Purpose To accelerate spectroscopic imaging using sparse sampling of (k,t)-space and subspace (or low-rank) modeling to enable high-resolution metabolic imaging with good signal-to-noise ratio. Methods The proposed method, called SPectroscopic Imaging by exploiting spatiospectral CorrElation, exploits a unique property known as partial separability of spectroscopic signals. This property indicates that high-dimensional spectroscopic signals reside in a very low-dimensional subspace and enables special data acquisition and image reconstruction strategies to be used to obtain high-resolution spatiospectral distributions with good signal-to-noise ratio.

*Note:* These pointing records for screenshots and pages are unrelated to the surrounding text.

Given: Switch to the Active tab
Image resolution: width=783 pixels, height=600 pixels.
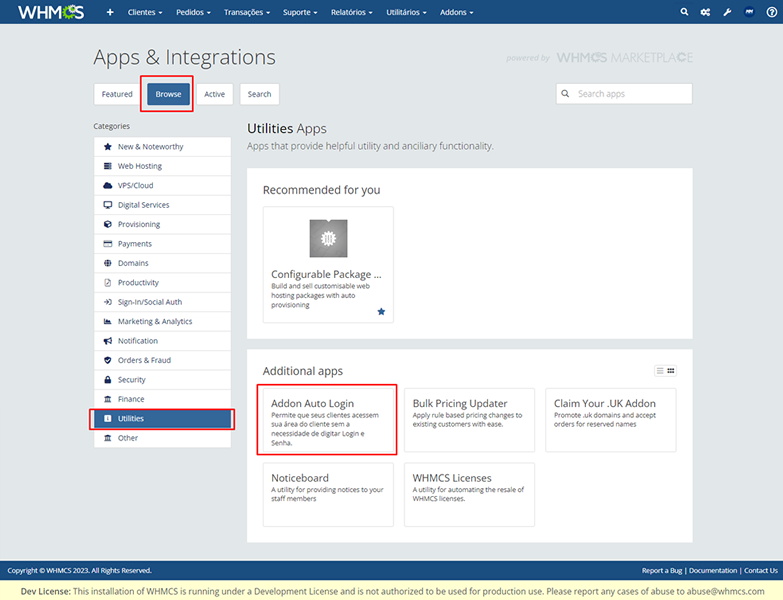Looking at the screenshot, I should click(x=214, y=94).
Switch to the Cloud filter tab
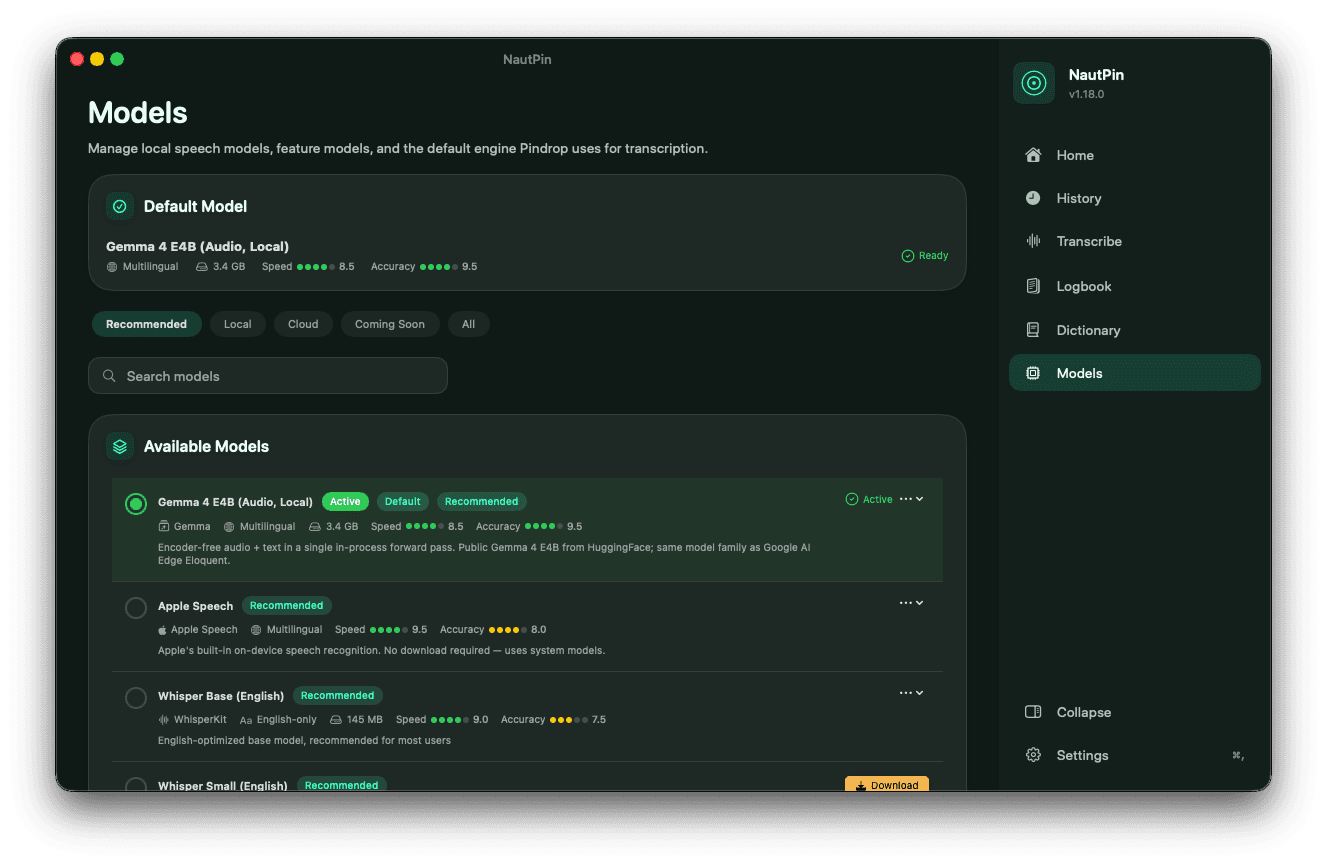The width and height of the screenshot is (1327, 865). pyautogui.click(x=303, y=324)
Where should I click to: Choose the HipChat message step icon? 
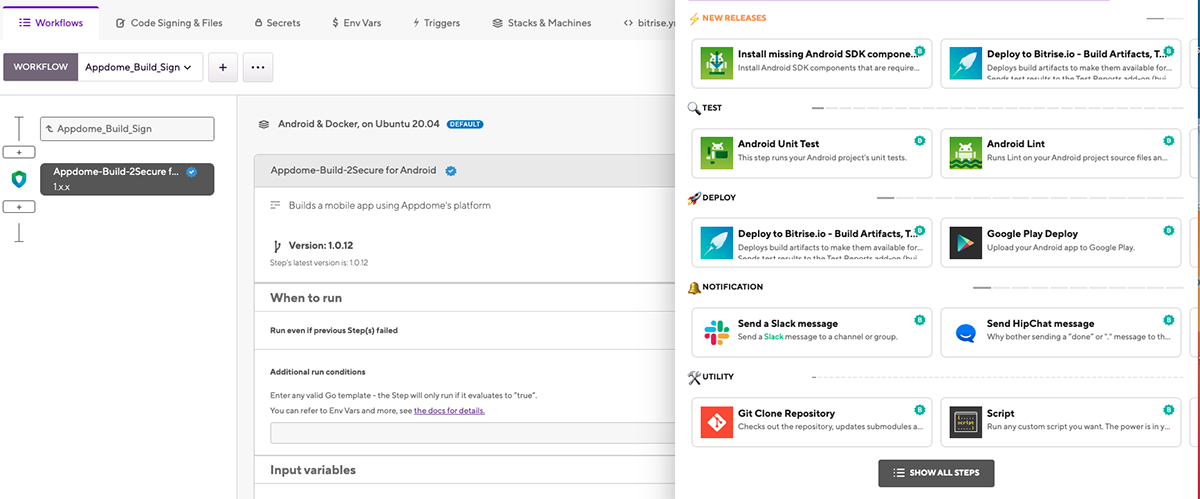[x=966, y=332]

More specifically, a hybrid chemical shift imaging/echo-planar spectroscopic imaging pulse sequence is proposed for sparse sampling of (k,t)-space, and a low-rank model-based algorithm is proposed for subspace estimation and image reconstruction from sparse data with the capability to incorporate prior information and field inhomogeneity correction. Results The performance of the proposed method has been evaluated using both computer simulations and phantom studies, which produced very encouraging results. For two-dimensional spectroscopic imaging experiments on a metabolite phantom, a factor of 10 acceleration was achieved with a minimal loss in signal-to-noise ratio compared to the long chemical shift imaging experiments and with a significant gain in signal-to-noise ratio compared to the accelerated echo-planar spectroscopic imaging experiments. Conclusion The proposed method, SPectroscopic Imaging by exploiting spatiospectral CorrElation, is able to significantly accelerate spectroscopic imaging experiments, making high-resolution metabolic imaging possible.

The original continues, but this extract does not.